"Time will tell," he said sententiously. He leaned over and took her hand in his. "You do love me?"

"You know I do—yes, yes!" she cried from her heart, keeping her face resolutely turned away from him. "I am sick with love for you. Why should I deny the thing that speaks so loudly for itself—my heart! Listen! Can you not hear it beating? It is hurting me—yes, it is hurting me!"

He trembled at this exhibition of released, unchecked passion, and yet he did not clasp her in his arms.

"Will you come into my world, Genevra?" he whispered. "All my life would be spent in guarding the love you would give to me—all my life given to making you love me more and more until there will be no other world for you to think of."

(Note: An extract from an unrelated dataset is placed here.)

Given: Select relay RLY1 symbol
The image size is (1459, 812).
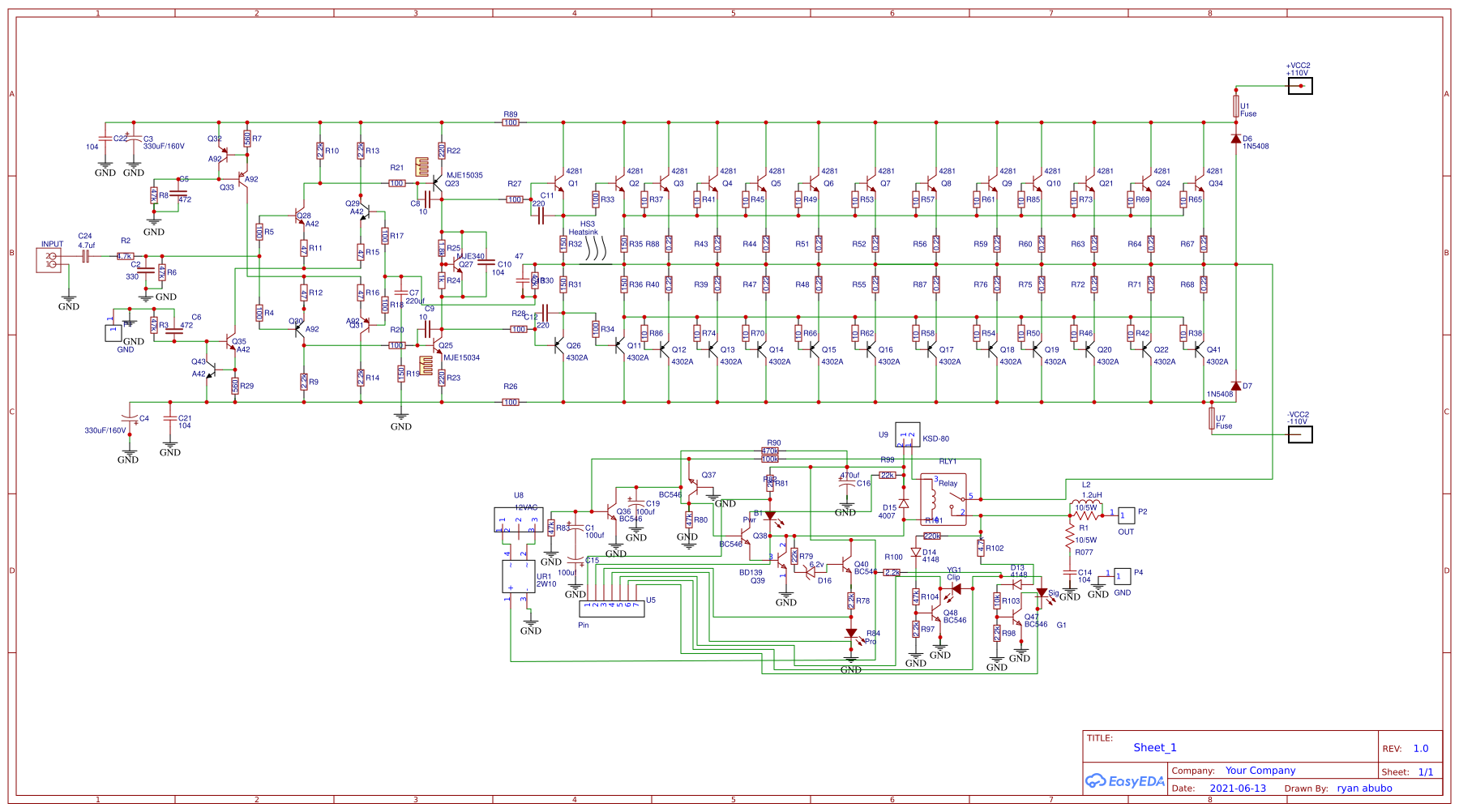Looking at the screenshot, I should point(942,498).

"I wish that I had not been born," she sobbed. "I cannot, dearest—I cannot change the laws of fate. I am fated—I am doomed to live forever in the dreary world of my fathers. But how can I give you up? How can I give up your love? How can I cast you out of my life?"

"You do not love Prince Karl?"

"How can you ask?" she cried fiercely. "Am I not loving you with all my heart and soul?"

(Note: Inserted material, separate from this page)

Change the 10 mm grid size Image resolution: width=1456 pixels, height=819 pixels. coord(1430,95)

"And you would leave me behind if the ship should come?" he persisted, with cruel insistence. "You will go back and marry that—him? Loving me, you will marry him?" Her head dropped upon her arm. He turned cold as death. "God help and God pity you, my love. I never knew before what your little world means to you. I give you up to it. I crawl back into the one you look down upon with scorn. I shall not again ask you to descend to the world where love is."

Her hand lay limp in his. They stared bleakly out into the night and no word was spoken.

The minutes became an hour, and yet they sat there with set faces, bursting hearts, unseeing eyes.